Y lo tercero que ha de tener para llegar a este alto monte son las vestiduras mudadas. Las cuales, mediante la obra de las dos cosas primeras, se las mudará Dios de viejas en nuevas, poniendo en el alma un nuevo ya entender de Dios en Dios, dejando el viejo entender de hombre, y un nuevo amar a Dios en Dios, desnuda ya la voluntad de todos sus viejos quereres y gustos de hombre, e introduciendo en el alma una nueva experiencia, echadas ya otras ideas e imágenes viejas aparte, haciendo cesar todo lo que es de hombre viejo (cf. Col. 3, 9), que es la habilidad del ser natural, y vistiendose de nueva habilidad sobrenatural según todas sus potencias. De manera que su obrar ya de humano se haya vuelto en divino, que es lo que se alcanza en estado de unión, en el cual el alma no sirve de otra cosa sino de altar, en que Dios es adorado en alabanza y amor, y sólo Dios en ella está. Que, por eso, mandaba Dios (Ex. 27, 8) que el altar donde había de estar el arca del Testamento estuviese vacío en su interior, para que entienda el alma cuán vacía la quiere Dios de todas las cosas, para que sea altar digno donde esté Su Majestad. En ese altar tampoco permitía ni que hubiese fuego ajeno, ni que faltase jamás el propio; tanto, que, porque Nadab y Abiud, que eran dos hijos del sumo sacerdote Aarón, ofrecieron fuego ajeno en su altar, enojado, Nuestro Señor los mató allí delante del altar (Lv. 10, 1). Para que entendamos que en el alma ni ha de faltar amor de Dios para ser digno altar, ni tampoco otro amor ajeno se ha de mezclar.

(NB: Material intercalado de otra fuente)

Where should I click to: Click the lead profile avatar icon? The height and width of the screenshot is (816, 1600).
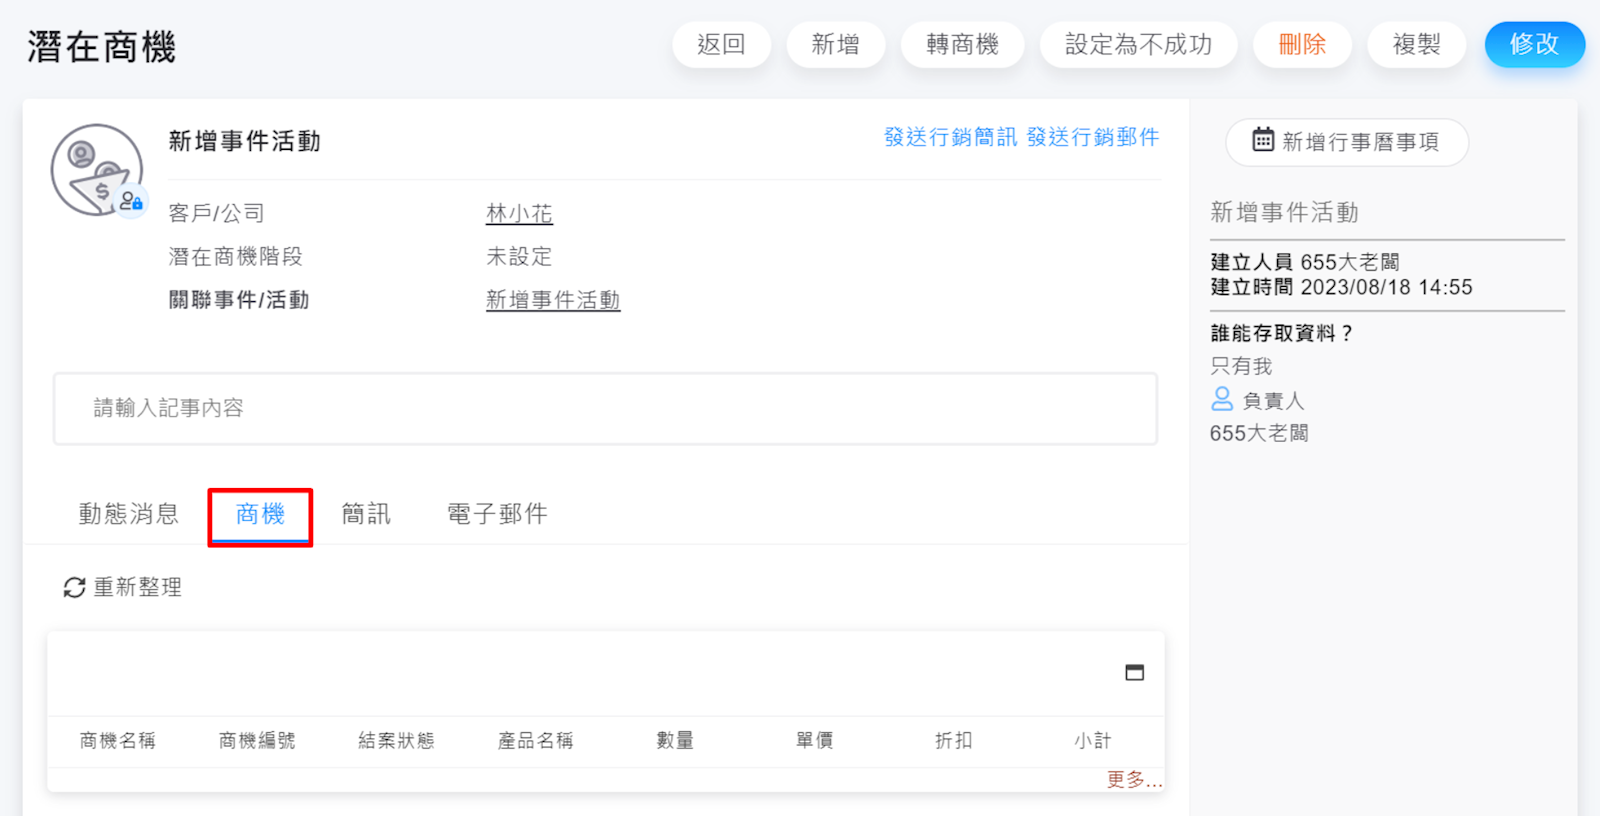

8. No consiente Dios a otra cosa morar consigo en el mismo espacio. De donde se lee en el libro primero de los Reyes (5, 24) que, metiendo los filisteos al arca del Testamento en el templo donde estaba su ídolo, amanecía el ídolo cada día arrojado en el suelo y hecho pedazos. Y sólo aquel apetito consiente y quiere que haya donde Él está el guardar la ley de Dios perfectamente y llevar la Cruz de Cristo sobre sí. Y así, no se dice en la sagrada Escritura divina (Dt. 31, 26) que mandase Dios poner en el arca donde estaba el maná otra cosa, sino el libro de la Ley y la vara de Moises, que significa la Cruz. Porque el alma que otra cosa no pretendiere que guardar perfectamente la ley del Señor y llevar la cruz de Cristo, será arca verdadera, que tendrá en sí el verdadero maná, que es Dios, si viene a tener en sí esta ley y esta vara perfectamente, sin otra cosa alguna con ellas (cf. Núm. 17; Heb. 9, 4).